Shark Tracking is Protecting Endangered Species like the Great White and Tiger Shark

Tracking sharks is just one of the ways to protect the more than 500 listed species living in our oceans.

An estimated 100 million sharks are killed each year through overfishing, finning (where only the fins are removed and the body thrown back), and accidental catch (bycatch). That is, by any definition, an environmental disaster. To support sharks and stop fishing fleets, stripping the seas of apex predators means gathering more data on their lives.

Tagging is the most important and well-used method of tracking. Attaching tags that transmit sound or satellite radio signals tells us more about where sharks are and the size of their territories, or how far they migrate to breed. Others give detailed data on sounds the animal makes and picks up from its surroundings, their diet and interaction with other species.

Acoustic telemetry transmitters give off a series of sound pulses that allow researchers to track sharks from a boat in real time over hours or days. Passive acoustic tags are designed to work for longer periods over months or years, using receivers on the ocean floor to pick up their signal. The technology is similar, transmitting the shark’s unique ID with date and time, but passive tags provide long-term movement data.

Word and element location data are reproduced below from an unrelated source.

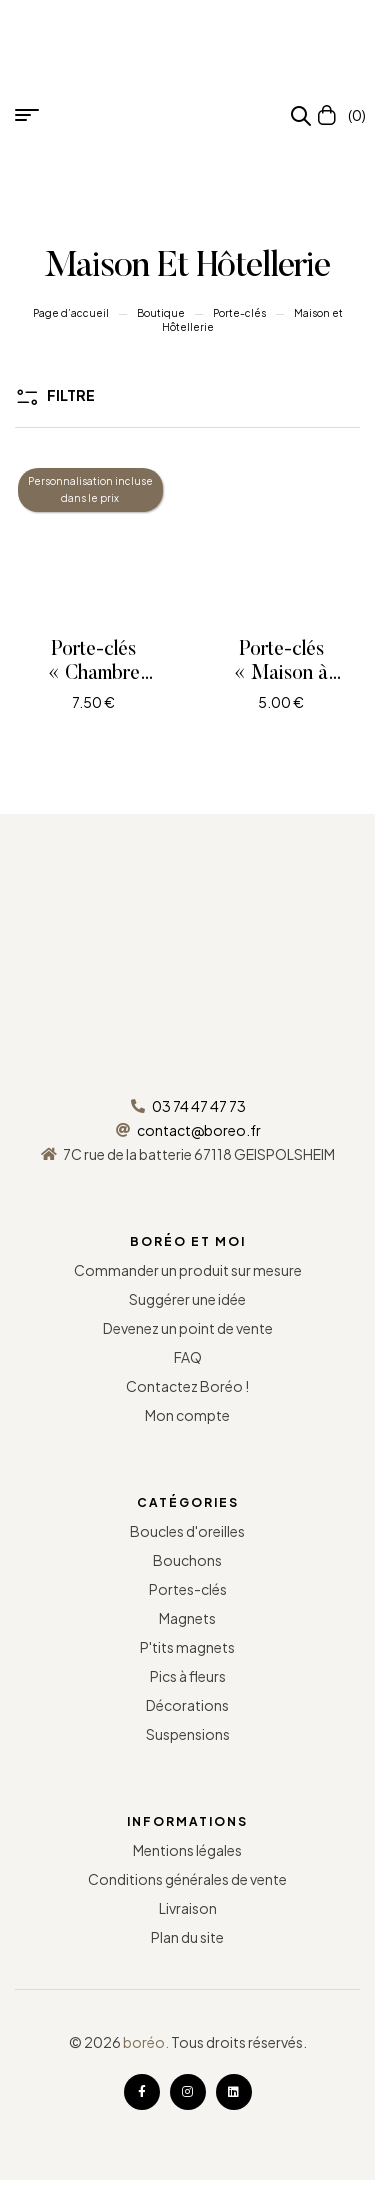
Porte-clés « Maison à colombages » (281, 674)
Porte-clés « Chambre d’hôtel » (94, 674)
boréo (144, 2042)
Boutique (161, 313)
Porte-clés (239, 313)
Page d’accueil (71, 313)
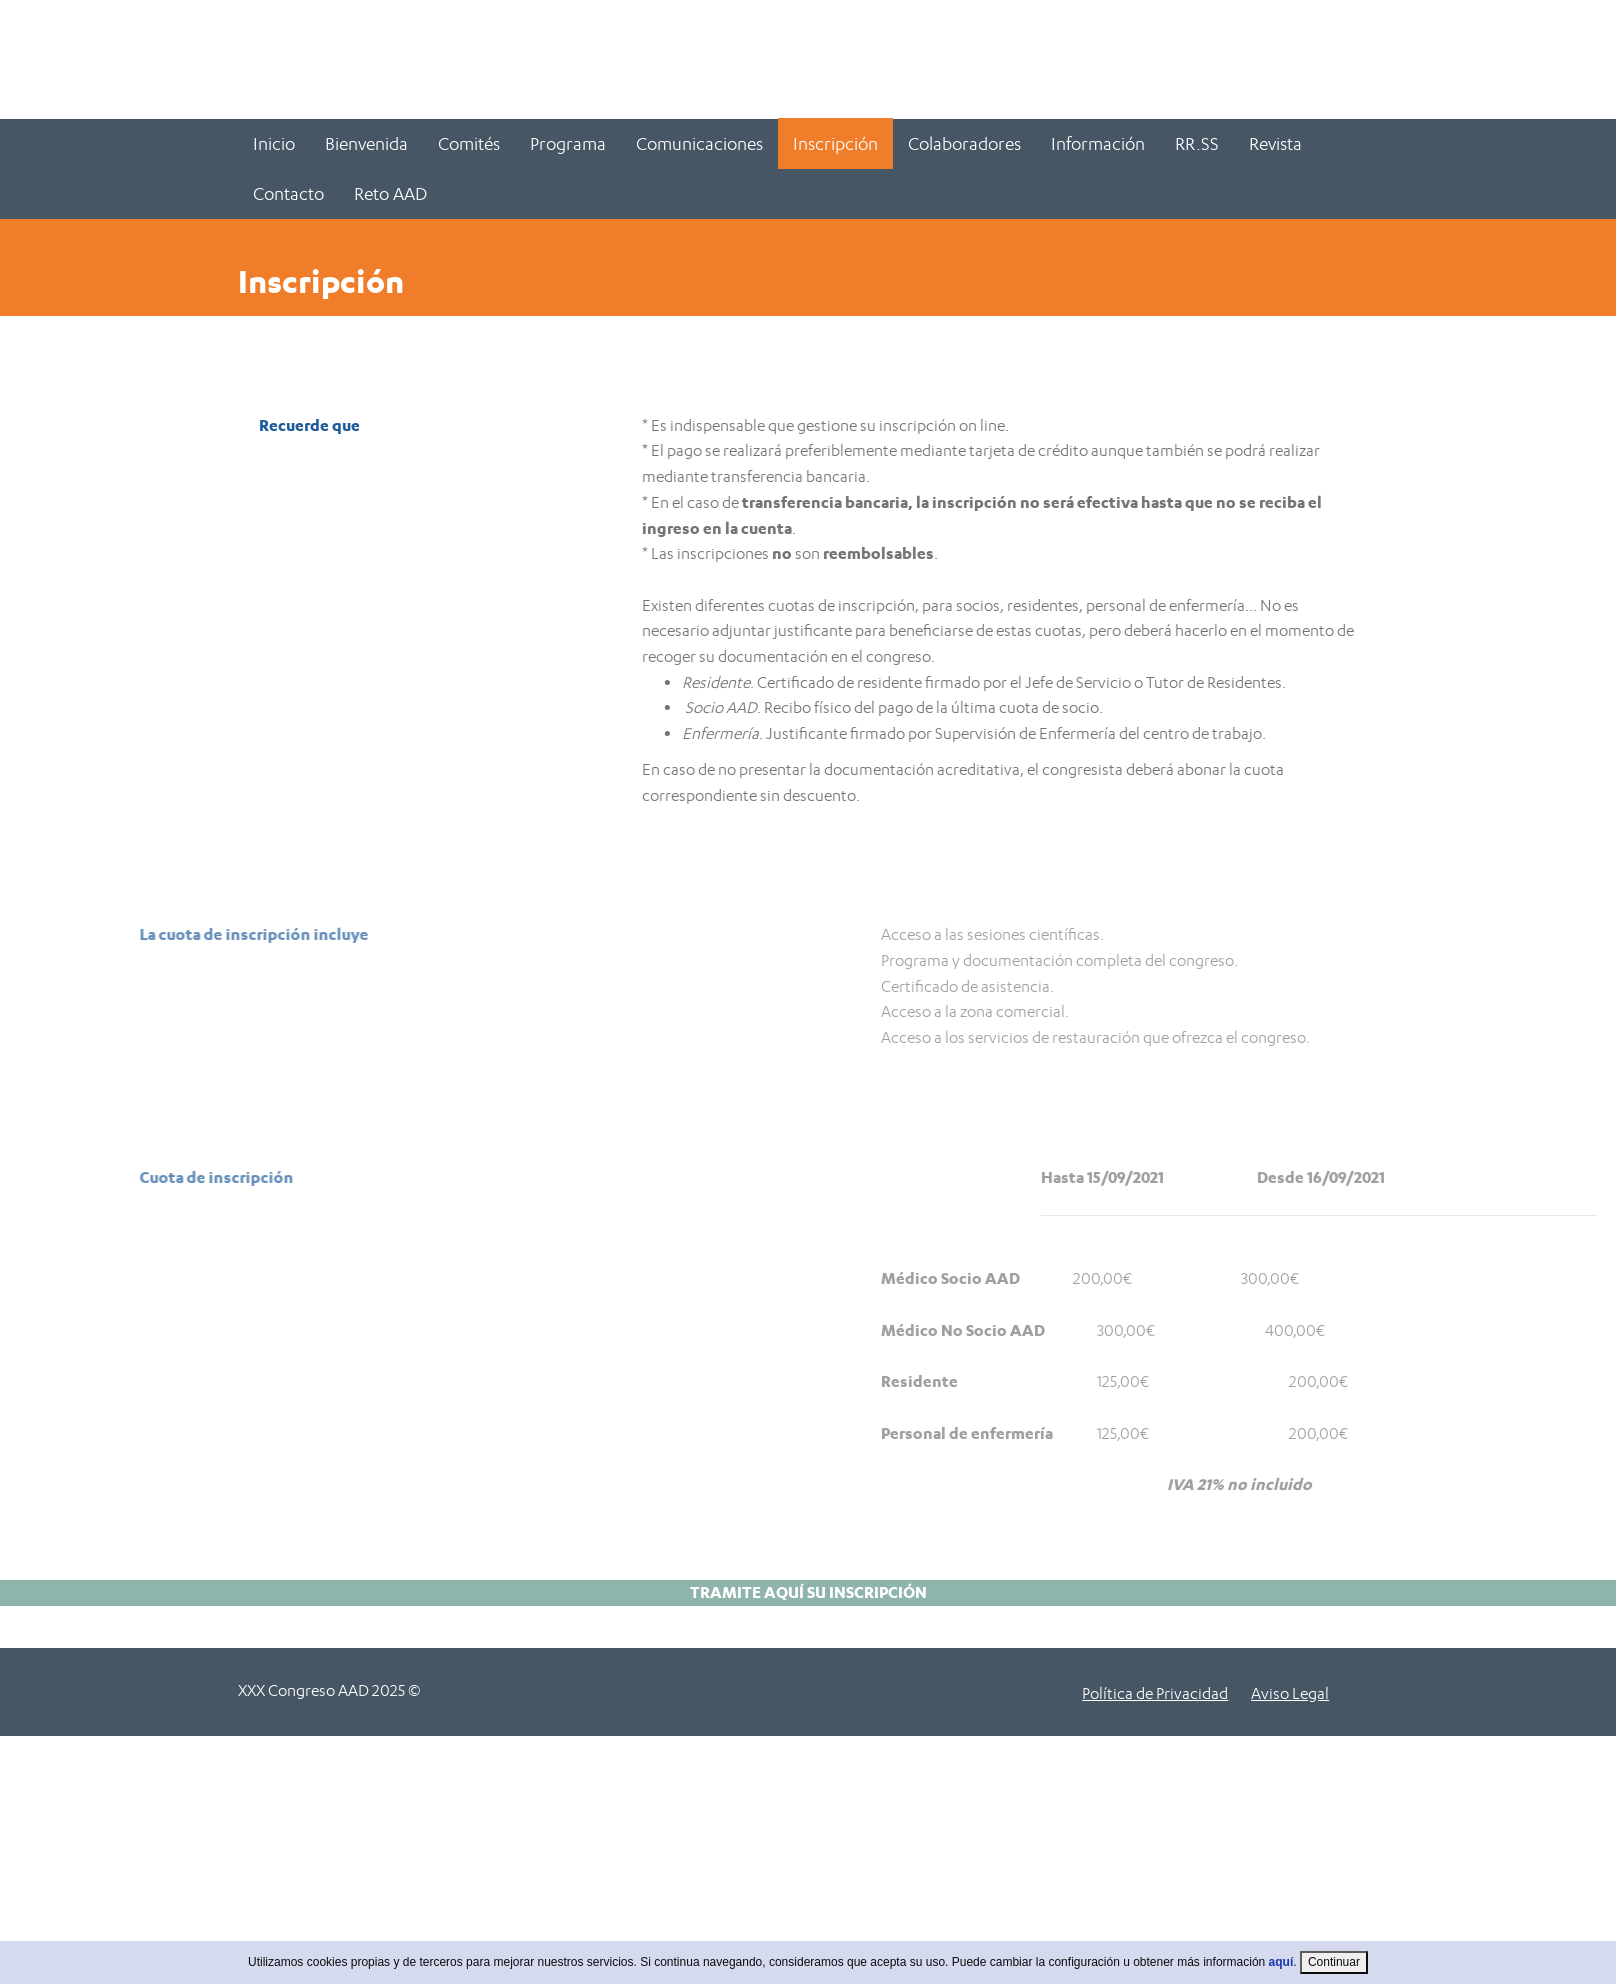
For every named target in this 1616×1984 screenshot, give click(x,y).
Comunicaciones (699, 143)
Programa (568, 143)
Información (1098, 143)
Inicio (274, 143)
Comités (469, 143)
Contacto (288, 193)
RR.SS (1197, 143)
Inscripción (835, 143)
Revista (1275, 143)
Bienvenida (366, 143)
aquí (1281, 1975)
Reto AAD (390, 193)
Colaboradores (964, 143)
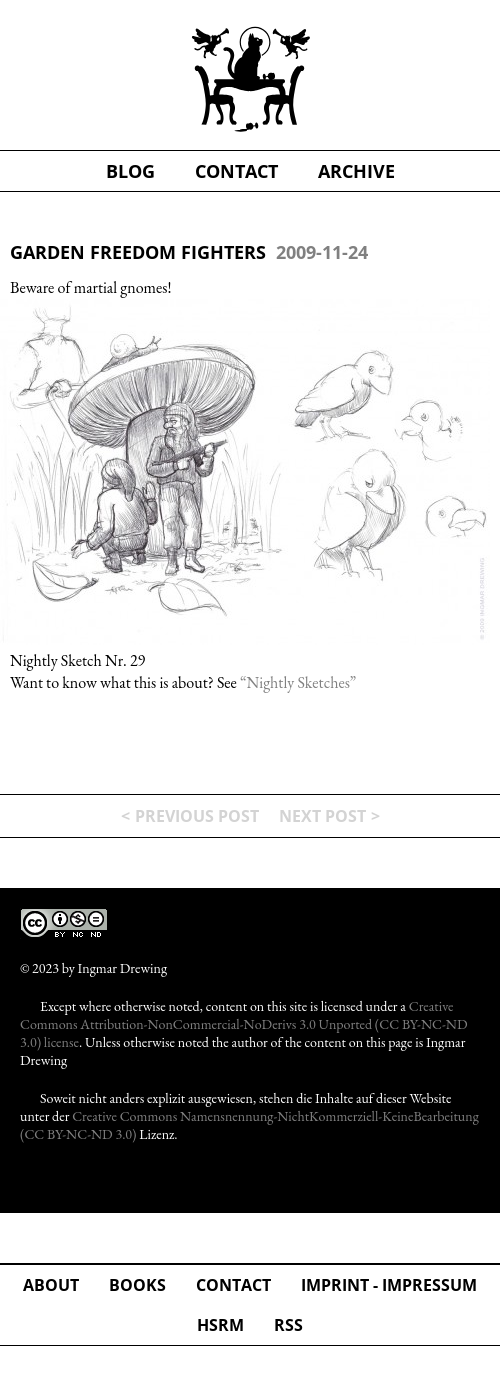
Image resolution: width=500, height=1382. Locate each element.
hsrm (220, 1325)
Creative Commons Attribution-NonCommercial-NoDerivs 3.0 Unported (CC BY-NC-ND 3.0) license (243, 1024)
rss (288, 1325)
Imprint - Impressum (389, 1285)
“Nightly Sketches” (298, 682)
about (51, 1285)
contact (236, 171)
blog (130, 171)
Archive (356, 171)
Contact (233, 1285)
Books (137, 1285)
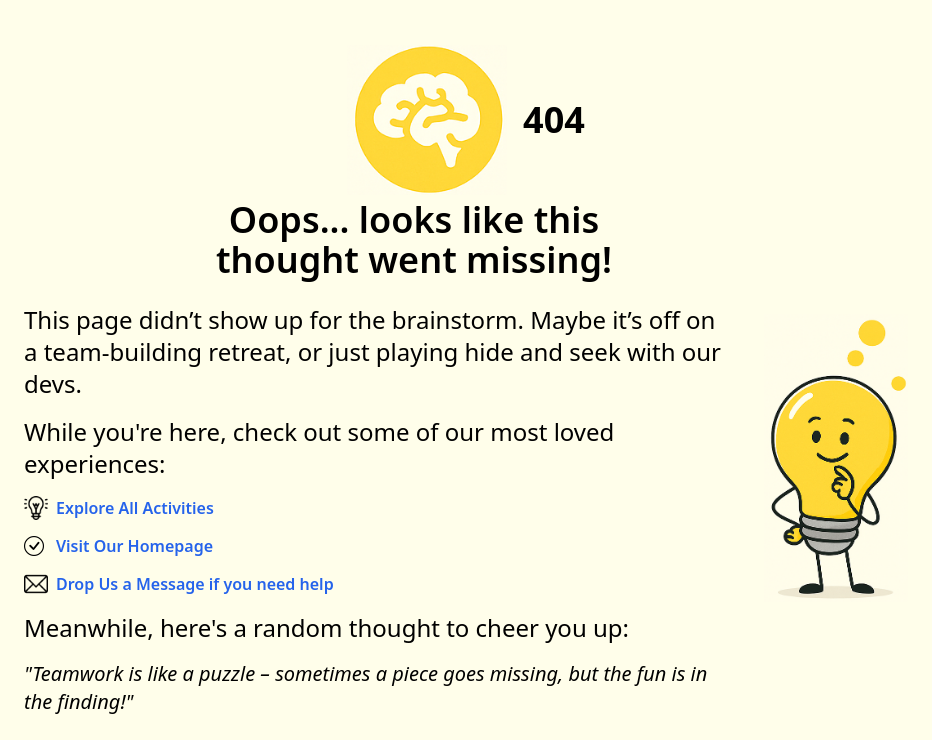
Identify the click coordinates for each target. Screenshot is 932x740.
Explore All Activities (135, 508)
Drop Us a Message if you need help (195, 584)
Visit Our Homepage (134, 546)
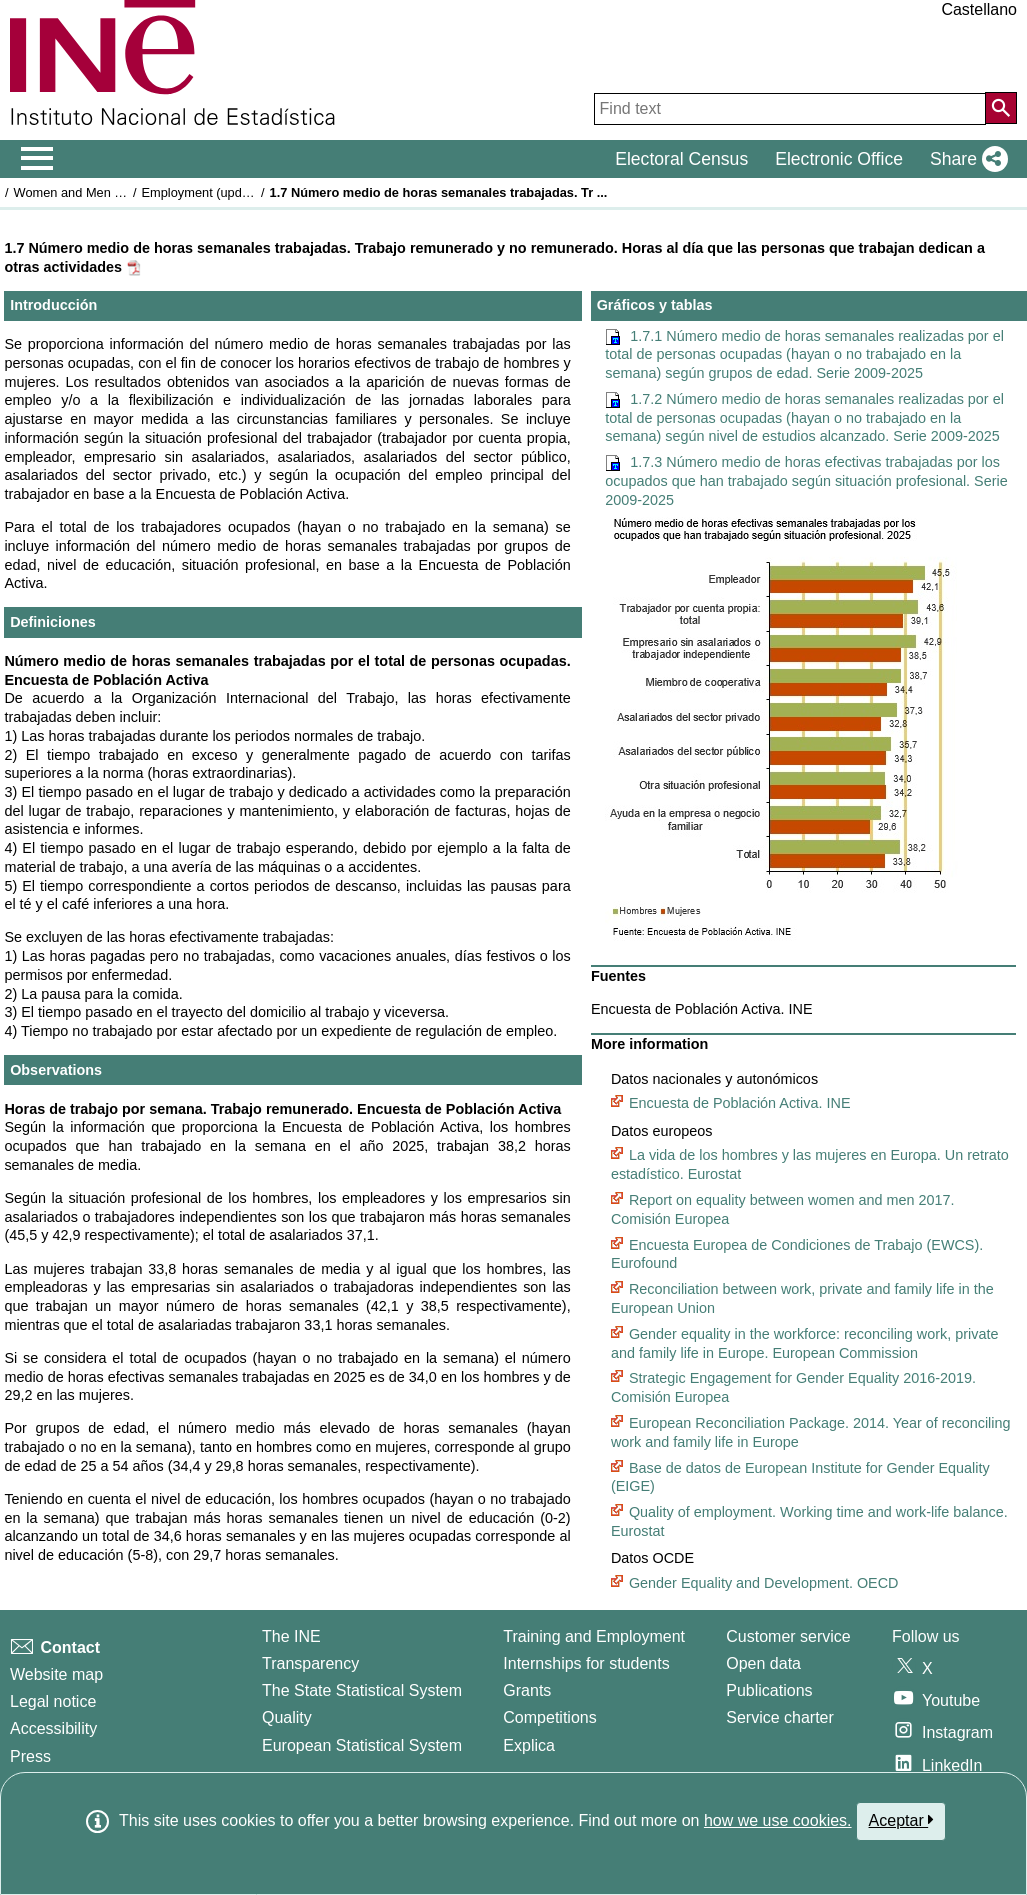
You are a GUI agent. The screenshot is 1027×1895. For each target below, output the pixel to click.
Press (30, 1756)
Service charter (780, 1717)
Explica (529, 1745)
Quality (287, 1717)
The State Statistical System (362, 1690)
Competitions (549, 1717)
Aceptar (901, 1820)
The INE (291, 1636)
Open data (763, 1663)
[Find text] (790, 109)
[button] (965, 159)
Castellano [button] (979, 9)
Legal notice (53, 1701)
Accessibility (53, 1728)
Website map (56, 1674)
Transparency (310, 1663)
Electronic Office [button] (839, 159)
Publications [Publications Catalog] (769, 1690)
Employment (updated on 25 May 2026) (254, 192)
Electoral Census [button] (681, 159)
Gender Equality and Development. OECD (764, 1583)
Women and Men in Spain (87, 192)
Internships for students (586, 1663)
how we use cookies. (778, 1820)
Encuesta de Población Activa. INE (740, 1103)
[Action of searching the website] (1001, 108)
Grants (527, 1690)
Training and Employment (594, 1636)
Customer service (788, 1636)
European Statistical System (362, 1745)
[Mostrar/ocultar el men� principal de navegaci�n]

Satellite-enabled technology such as smart position-or temperature-transmitting (SPOT) tags send data to satellite networks when the shark surfaces. Others, like the pop-up satellite archival tag (PSAT), are data loggers that are eventually released and float to the surface to transmit, rather than being retrieved from the animal, like the SPOT tag.

Tiger sharks were the species chosen for a long-term (two or more years) satellite tag study by researchers working with the Bermuda Shark Project. What they discovered was that tiger sharks have migration patterns similar to birds or turtles, making journeys thousands of miles into the north Atlantic. One shark that the team named Harry Lindo traveled more than 27,000 miles (44,000 km).

“Understanding how these animals use the oceans is the first step toward effective conservation,” said tagging team co-leader Guy Harvey. “Protecting migratory species is a real challenge because they can be found in such a wide area.”

Large, great white sharks are among the most studied shark species with their explosive hunting tactic of attacking prey from below, jumping out of the water with it clamped in their jaws. Scientist teams have attached camera tags to their fins loaded with sensors to capture highly detailed data on their surroundings and body position, but also to study breach attacks and predatory behavior at depth both day and night.

An even larger species–the whale shark, the world’s biggest fish, growing up to 65 feet (20 m) long–is benefiting from technology engineered for NASA’s Hubble space telescope. Marine biologist Brad Norman co-created an online photo-identification database that uses imaging algorithms adapted from the Hubble program to recognize sharks by their unique constellations of skin markings.

People are encouraged to take photos of whale sharks when they spot them and upload them, so researchers can add them to maps of population hotspots and migration routes.

Whale sharks are one of many species targeted by the fishing industry for their fins. Their numbers are also threatened by bycatch and climate change, leading to worldwide populations dropping by 50 percent over the past 75 years.

Environmental group Oceana thinks it has a solution to shark overfishing and bycatch with an ambitious satellite tracking program that overlays blue shark tag data on information about fishing vessel locations from Global Fishing Watch. Although the numbers of tagged sharks were small, it has already provided data that will help to restrict fishing bycatch and improve long-term conservation efforts.

Discovering just how many sharks there are left in our oceans is a monumental task. But it could be made easier using environmental DNA, or eDNA. Studies in 2017–18 showed that sampling DNA from seawater provided a more accurate picture than either cameras or scuba diving expeditions of shark species and populations in a region.

Given that an estimated 91 percent of all ocean species are yet to be described, this more precise detection technique will help science to find out much more about the shark’s true diversity.